GR8Conf 2013: Torsdag i Danmark

5th Anniversary

Søren Berg Glasius kicked off the first day of the actual conference by welcoming everybody and highlighting the 5th anniversary of the event. A couple of hardcore-devotees where celebrated and presented with free passes for next years’ event before Søren announced the keynote by Dr. Venkat Subramaniam. Having attended the workshop by Venkat the day before, our expectations were high, and boy where they met! In a virtually continuous flow of words, highlighted by a cornucopia of historical persons, Venkat showed us, grounded on his socks, the exact relation between Mahatma Gandhi and Groovy developers.

We sat in on the session where Jeff Beck presented some best practices in static code analysis. The weapons of choice are Codenarc and Cobertura for Groovy and JSLint for JavaScript, while it all comes together in Jenkins, which we have been using for quite some time too.
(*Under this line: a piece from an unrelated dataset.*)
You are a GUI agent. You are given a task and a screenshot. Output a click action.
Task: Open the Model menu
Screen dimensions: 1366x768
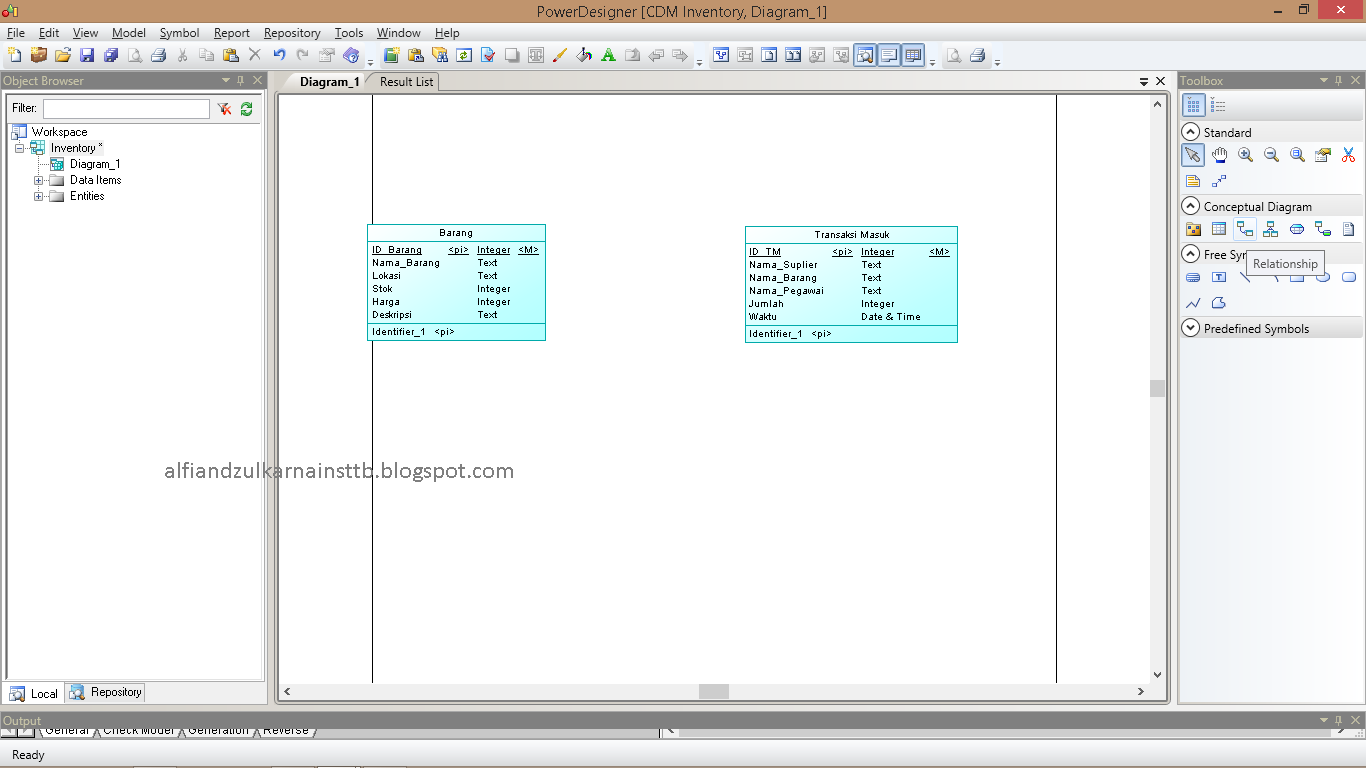point(128,32)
The incredibly small Cinterion CPU Søren Berg Glasius introducing the 5th anniversary of the Apache Groovy language

Several centuries ago, I started my education in electronics actually, so I could not resist sitting down for Stephen Chin of Oracle showing how he runs Groovy Fx on a Raspberry Pi. Maybe I should just order this Arduino kit I’ve been lurking at for some time now, and start playing around.

Grails ‘foundationalist’ Graeme Rocher presented us with a sneak preview on the things to come in Grails 2.3 and Grails 3.0. Specially the features on REST URL mapping and GORM for REST caught our attention, not in the least because of the console that will present us with a nice overview of the effective URL mapping in an application.
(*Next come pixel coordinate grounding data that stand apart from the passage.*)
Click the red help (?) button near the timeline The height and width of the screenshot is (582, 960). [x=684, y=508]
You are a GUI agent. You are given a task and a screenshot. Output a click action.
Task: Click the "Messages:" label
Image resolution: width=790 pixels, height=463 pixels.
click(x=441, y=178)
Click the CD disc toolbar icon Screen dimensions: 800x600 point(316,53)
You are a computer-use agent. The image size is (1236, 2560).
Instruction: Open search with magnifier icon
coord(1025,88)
Graeme Rocher, Søren Berg Glasius and  Guillaume Laforge with the anniversary cakes for Grails, GR8Conf and Groovy Cake-break in the atrium of the Copenhagen IT University

Following the keynote show of Dr. Subramaniam this morning, it was no surprise to see the whole auditorium packed for his talk on Functional Programming. Venkat started with a reference ( GOTO is evil!) to famous dutch engineer [Edsger Dijkstra])http://nl.wikipedia.org/wiki/Edsger_Dijkstra and introduced the audience to “Assignment-less programming”. While we do feel a bit sorry for Søren and his crew, we learned from Venkat that all the conference-swag is dirty programming and should be re-engineered:

from: gr8.technologies.each { yourBrain << it }

to: yourBrain << gr8.technologies.collect { it }

Venkat continued by highlighting the typical psychiatric disorders of Java programmers (i.e. self-inflicted-wound-pattern, primitive-obsession, trainwreck-pattern or even the there-is-a-reason-they-invented-copy-and-paste-syndrome). All ended well when we learned how senseless the discussion on lambda expressions versus closures actually is, and how easy imperative style - can be re-engineered to functional style programming. Yet again, a witty and insightful presentation delivered at warp speed.

Ready, Steady, Transform presented the experiences of a software team learning and building a framework for manipulation of data with a groovy DSL. Learning sprint-by-sprint in the realm of investment bankers and financial traders where typos tend to cost serious amount of money.

To finish today’s report loosely quoting Ghandi: ‘Code as if you were to die tomorrow. Learn as if you were to code forever.’